Task instructions: Exact reproduction required: the lines below from the line with "Given: Open Shola's profile picture" to the line with "The width and", both ends included, and no others.

Data listing:
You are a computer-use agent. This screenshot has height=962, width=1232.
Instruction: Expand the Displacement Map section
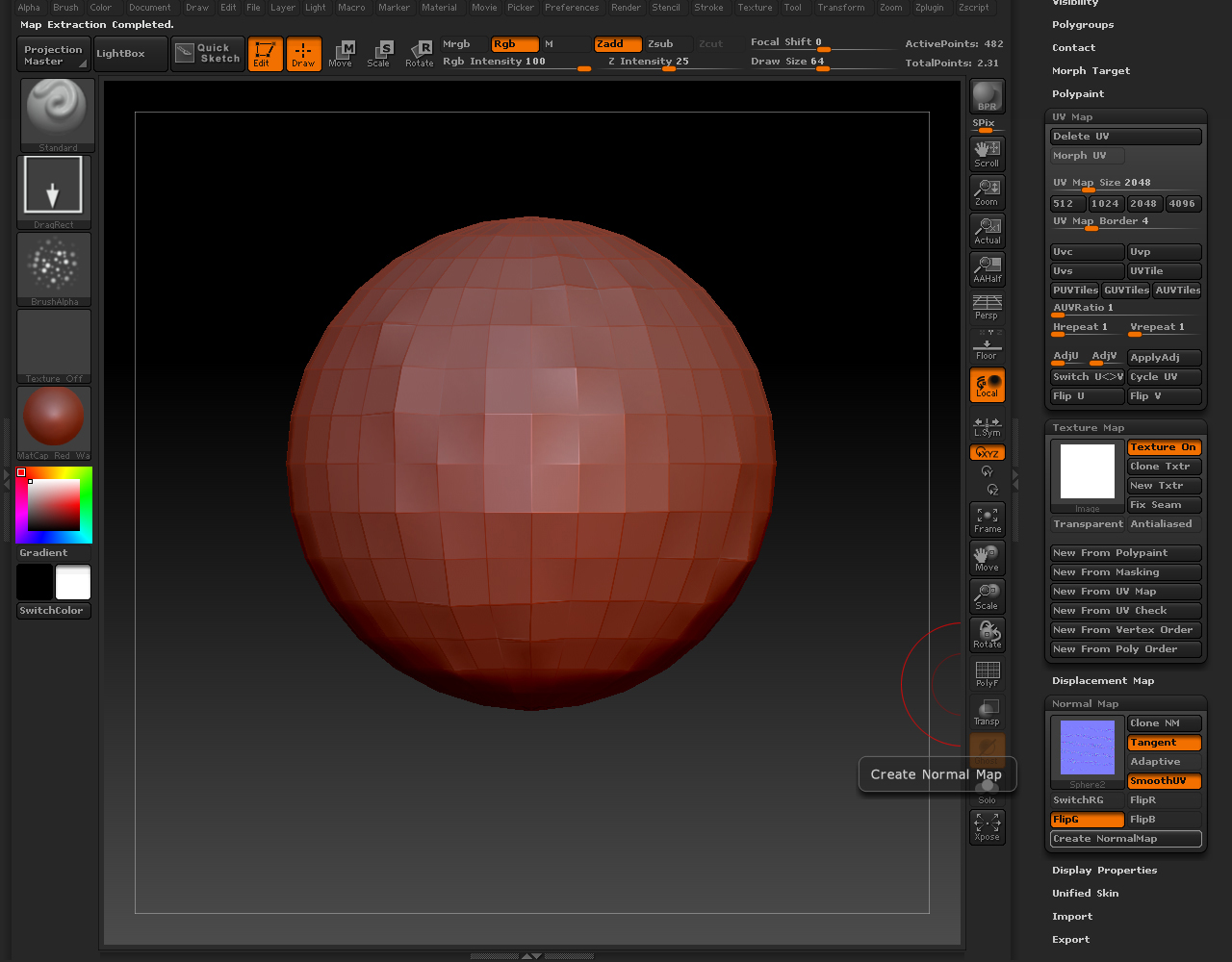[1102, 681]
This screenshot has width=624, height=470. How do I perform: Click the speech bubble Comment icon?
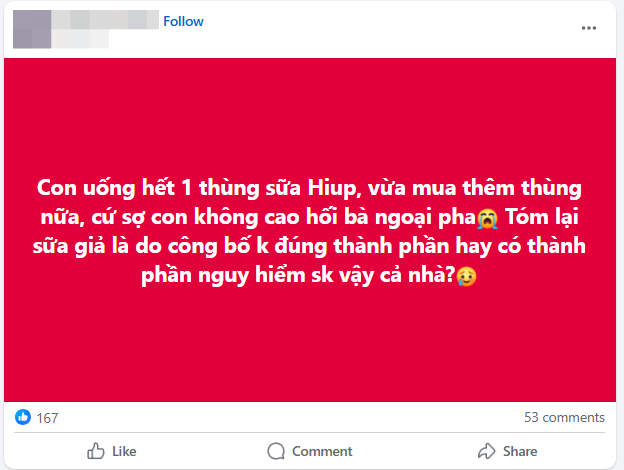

==

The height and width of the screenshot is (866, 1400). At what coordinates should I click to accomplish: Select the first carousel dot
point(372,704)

--

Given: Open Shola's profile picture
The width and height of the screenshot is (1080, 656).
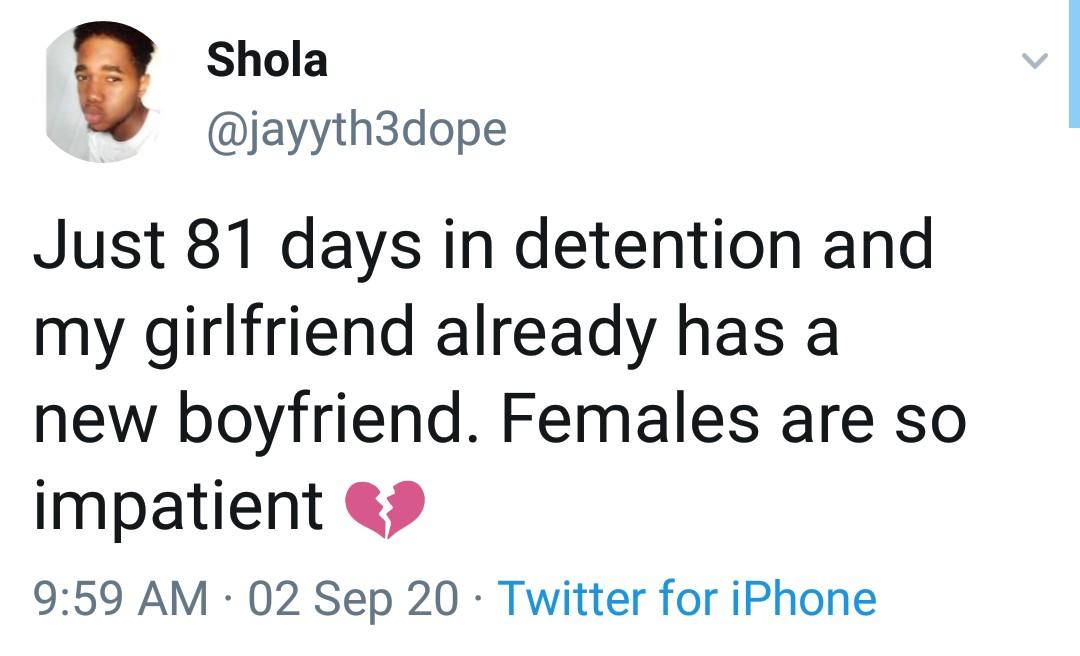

Written reply:
Given: Open Shola's profile picture
The width and height of the screenshot is (1080, 656).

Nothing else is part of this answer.